A key attribute of a society is the rules which designate who can marry whom. The Natchez, a sedentary tribe of agriculturalists living along the lower Mississippi, were visited by Antoine Simon Le Page Du Pratz, a Dutchman who ran one of the French concessions at Natchez from ca. 1720-28 and wrote a three-volume Histoire de la Louisiane in 1758, containing almost all the evidence on  Natchez kinship subsequently used by scholars. [Thanks to Patricia Kay Galloway of the Mississippi Department of Archives and History, for this information.]

Although the discipline of Anthropology was then unknown, the visitor made systematic observations about the activities and governance of the tribe, one key set of which are set out below.

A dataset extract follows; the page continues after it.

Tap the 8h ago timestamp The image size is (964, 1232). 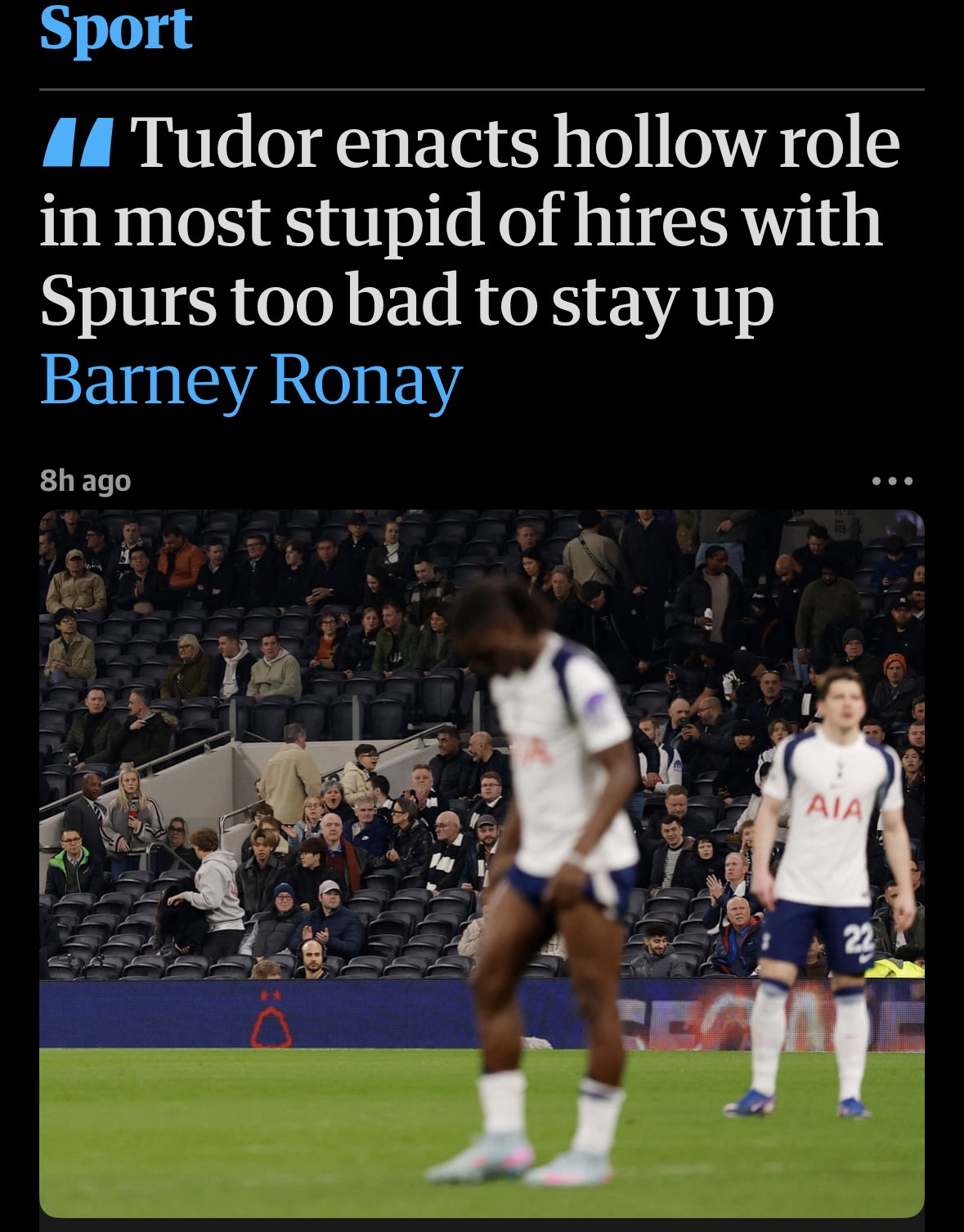tap(85, 481)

The Natchez had four groups: in order of increasing prestige they are Stinkards (St=400 persons), Honoreds (H=200), Nobles (N=200), and Suns (S=100). (Total of 900 persons in the tribe.) Marriages were permitted among persons from only certain combinations of groups. The table below shows the permitted marriage combinations, with the initial of the children's group membership.

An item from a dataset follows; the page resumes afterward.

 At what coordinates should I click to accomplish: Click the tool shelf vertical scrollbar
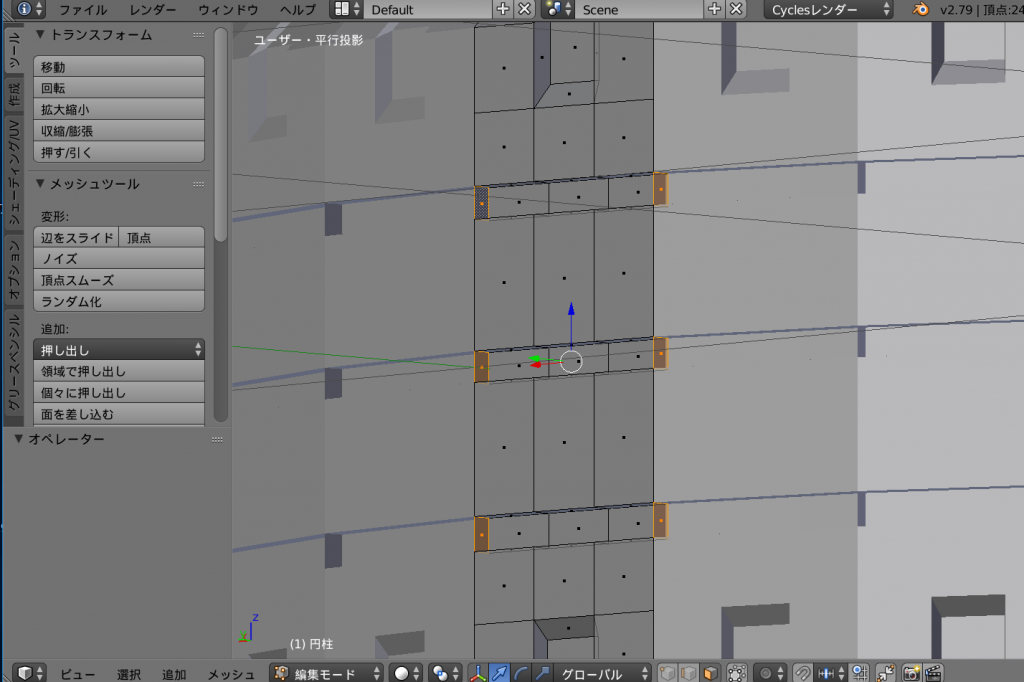[x=221, y=130]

                                                 Dad
                               S          N          H          St
                           _____________________________________________
                          |
                      S   |                                       S
                          |
                          |
   Mom                N   |                                       N
                          |
                       H  |                                       H
                          |
                          |
                     St   |     N           H          St       
                          |_______________________________________________

Can you speculate about the social significance of these rules and possible adaptations which the Natchez might make?

There are some obvious but radical "fixes." We could ask the Natchez to adopt a caste system: then S mom + S dad -> 2 S kids; N mom + N dad -> 2 N kids, etc.

A less radical adaptation might be to add one more permissible marriage. Still less radical might be to change the group membership of the offspring of one marriage. What do you propose?

This is an interesting problem because some of the Natchez have a choice of marriage partners.

Let's assume (for simplicity: the result is qualitatively unchanged if we drop this assumption) that each Natchez Mom+Dad produce two children, one boy and one girl. Further, let's assume that all marriages occur at the same time, and that all children are born at the same time one generation later. Finally, let's assume that there is no immigration and no emigration, and all Natchez choose to marry.

After one generation, what happens?

Let's assume that women choose first (it is, after all, a matrilineal society) and that Stinkards choose mates last. Then we get the distribution in generation 1 of

In 1993, Ms Tracy Harbin proposed this solution.

What do the statics of the Natchez Indians have to do -- in the abstract -- with Lenin's description of the statics of capitalist economy? How about its abstract relations with Realists' theory of Balance of Power?

Suppose that you are presented with a coherent set of knowledge claims of the sort that we have been calling a theory of some aspect of international relations. If these claims are such that it is NOT possible to deduce comparative statics, of what uses is this theory?


What sort of information are we offered above? We learn that marriage rules. We "inherit" our prior knowledge about human reproduction. We make some simplifying assumptions about the order in which Natchez can select mates. (But the qualitative result: Natchez population -> 0 holds even if we relax these.)

The marriage rules capture one feature of Natchez society at a particular time: they "transform" adults into future adults. Such information is called synchronic. From this synchronic information and a starting population, we can deduce the population at all future times: in other words, we derive the comparative statics of Natchez population. (If we relaxed the assumption that all Natchez marry and breed at once, then we could derive dynamics of Natchez population.) If -- it's a big "if" -- we have sufficient additional information, we might claim to infer some structural changes in Natchez society, e.g., change in the marriage rules in order to prevent the tribe from going extinct. We call that inference diachronic.

Realists who commit to the permanence of the state system, who argue the superiority of power politics to advance the national interest of each state, plus a version of balance of power that hesitates to eliminate "essential actors," tend to conclude that no diachronic change of the international system will occur.

Marxists who argue that class conflict is unavoidable, that progressive replacement of human (variable) capital with machines (fixed capital) is essential in capitalist competition, and that the economy is closed -- specifically, that no "import" of surplus value from outside the economy is possible -- conclude that diachronic change is inevitable, that is, capitalism must collapse. (Note that Lenin "opened" the closed Marxian economies, but superimposed a process of unavoidable competition among distinct monopolist capitalist empires which eventually must collapse (as a result of the Marxian dynamics) because the world as a whole becomes a "closed" economy. Of course, a revolutionary party might terminate the capitalist system, but theoretically it is not essential.

Explaining -- and, where possible, predicting -- diachronic change in international affairs is the BIG OBJECTIVE.